For the study, Darius Lakdawalla of RAND and colleagues used computer models of price regulation in 19 countries to simulate controls in the U.S. Researchers said that introducing price regulations to a mostly unregulated market in the U.S. would lead to less investment in creating lifesaving drugs, which in turn could reduce life expectancy.
Lakdawalla said, "We found policies that regulate the prices of drugs could result in modest savings for consumers, in the best cases on the order of $5,000 to $10,000 per person over a lifetime. But in many other cases, those policies resulted in very substantial losses to consumers in the form of reduced life expectancy and those would be worth tens of thousands of dollars."
According to Lakdawalla, a better approach to moderating prescription drug prices would be to cut drug insurance copayments by 20%, which by 2060 would increase life expectancy in the U.S. by half of a year because more people would take needed drugs and drug industry profits would motivate further innovation.
In a commentary accompanying the study, F.M. Scherer of Harvard University questioned some of the researchers' assumptions, including the rate of declining drug company profits leading to less innovation.
An abstract of the price control study can be found online.

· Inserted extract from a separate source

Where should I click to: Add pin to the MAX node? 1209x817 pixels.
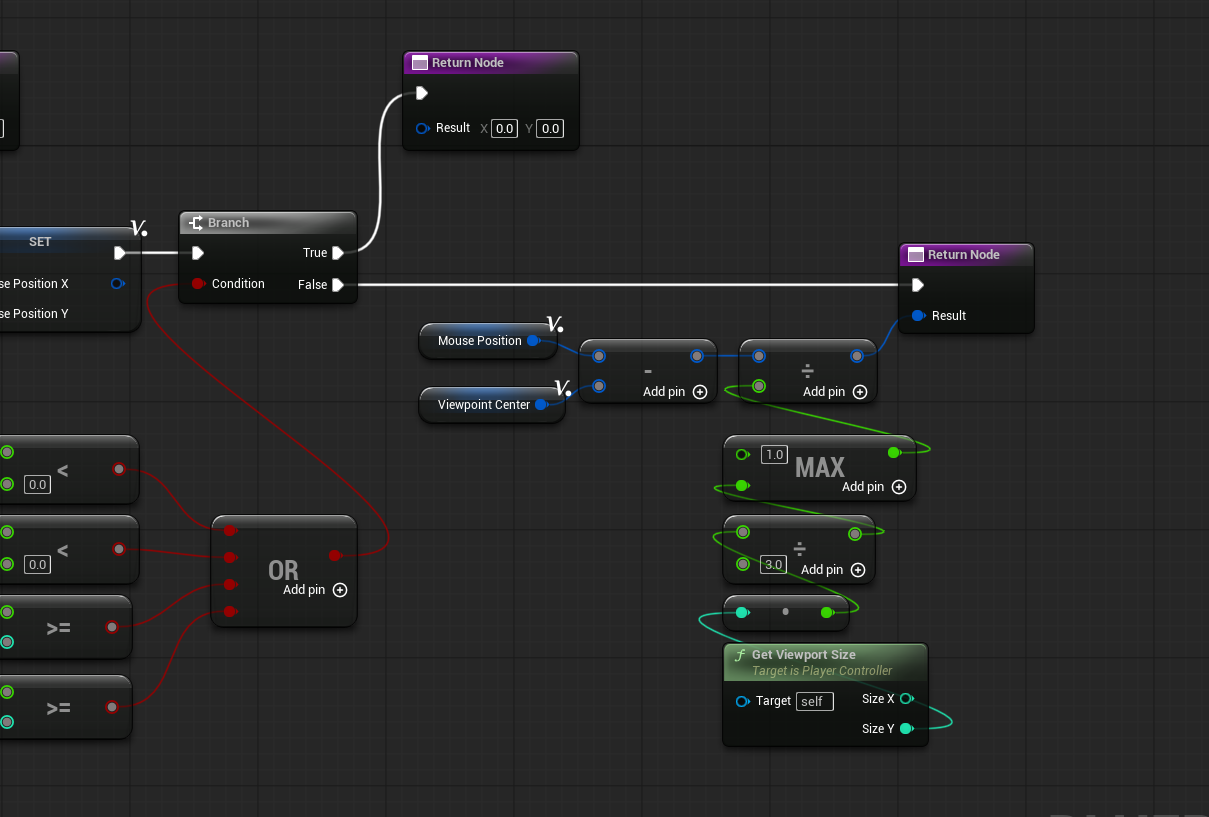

The commentary also can be found online.
Related Study
Another study in Health Affairs states that drug prices have reached a "turning point," according to Reuters. The researchers -- including Harvard University economist David Cutler, a health policy adviser for President-elect Barack Obama -- said while drug prices tripled from 1997 through 2007, spending rose by only 1.6% in 2007, the slowest rate since 1974, because many brand-name drugs lost patent protection. They said that prescription drug spending trends have changed in the past five years and that assumptions based on past trends no longer apply (Steenhuysen, Reuters, 12/16).
The second study also can be found online.